World's largest painting — the size of 10 tennis courts — sells for $78M
Sacha Jafri's painting, The Journey of Humanity, based on artwork created by children during the pandemic
Sacha Jafri is "still a bit overwhelmed" after someone bought his last year's work — a massive, laboriously made painting — for $78 million.
Guinness World Records considers the piece, called The Journey of Humanity, to be the world's largest canvas painting, measuring 1,595.76 square metres — about the size of 10 tennis courts, says Jafri.
The artist split the painting into 70 individual pieces to sell. But he says he was moved to learn there was one buyer who was so inspired by the artwork, he decided to take the whole lot.
"He showed his love of the painting and he was proud to do it. That meant so much to me," Jafri told As It Happens host Carol Off.
The British artist was working in Dubai when the world went into lockdown at the start of the coronavirus pandemic.
He thought about the themes of connection and isolation, and decided to put a call out to children around the world, through ministries and schools, to share their experiences with him through art. His painting is based on the stories he saw in their work.
"We got millions of artworks from children [in] over 140 countries … from every walk of life … from orphans to refugees to the wealthy," Jafri said.
"I pasted a lot of their artwork into these huge circular portals that I created in the painting. So the idea was you'd have The Journey of Humanity — my painting — and that's the world as we know it. But I wanted to lead us to a better world through these circular portals, through the hearts, minds and souls of our children."
The images the kids sent Jafri were mostly dealing with how the pandemic was changing their lives, he said.
"They were just exposing how they felt. It was just truth. There was pain. There was fear. There was a feeling of disconnection … frustration," he said. "But then [there was] a huge amount of hope and love."
For the next eight months, Jafri worked on the painting at the Atlantis Palm hotel in Dubai, where his canvas was just able to fit inside the ballroom.
Once finished, he planned to sell the work to fund health, sanitation and education initiatives for children living in poverty.
"I believe that our childhood is our greatest gift," he said. "And, sadly, it's the first thing we're taught or encouraged to move on from … As an adult, we should use all our power inside us to keep the child alive forever."
Jafri painted for 20 hours a day over the course of eight months to create the work. He used 1,065 paint brushes and 6,300 litres of paint.
He covered every inch of the painting all on his own, but not without the impact of carrying all those paint cans from one end of the canvas to the other, and then stretching and bending enough for his brush to reach each spot.

Supplied material
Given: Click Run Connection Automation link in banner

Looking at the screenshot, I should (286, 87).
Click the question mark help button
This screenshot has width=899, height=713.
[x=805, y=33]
* * *
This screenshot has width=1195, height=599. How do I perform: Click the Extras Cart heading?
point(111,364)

Prompt 1
In the painting article, condense the paragraph beginning "Jafri painted for 20 hours a day" into a short bulleted list that keeps its main facts.
Prompt 2
Answer these questions from the painting article:
(a) Into how many individual pieces did the artist split the painting to sell it?
(b) In which city was he working when the lockdown began?
(c) Children from how many countries sent him artworks?
Prompt 3
According to the painting article, why did Jafri paste the children's artwork into circular portals within the painting? Answer in one to three sentences.

Exercise answer 1
- Painted 20 hours a day for eight months
- Used 1,065 paint brushes
- Used 6,300 liters of paint

Exercise answer 2
(a) 70 pieces.
(b) Dubai.
(c) Over 140 countries.

Exercise answer 3
His painting stood for the world as we know it, and he wanted the portals to lead viewers to a better world. That path would run through the hearts, minds and souls of children.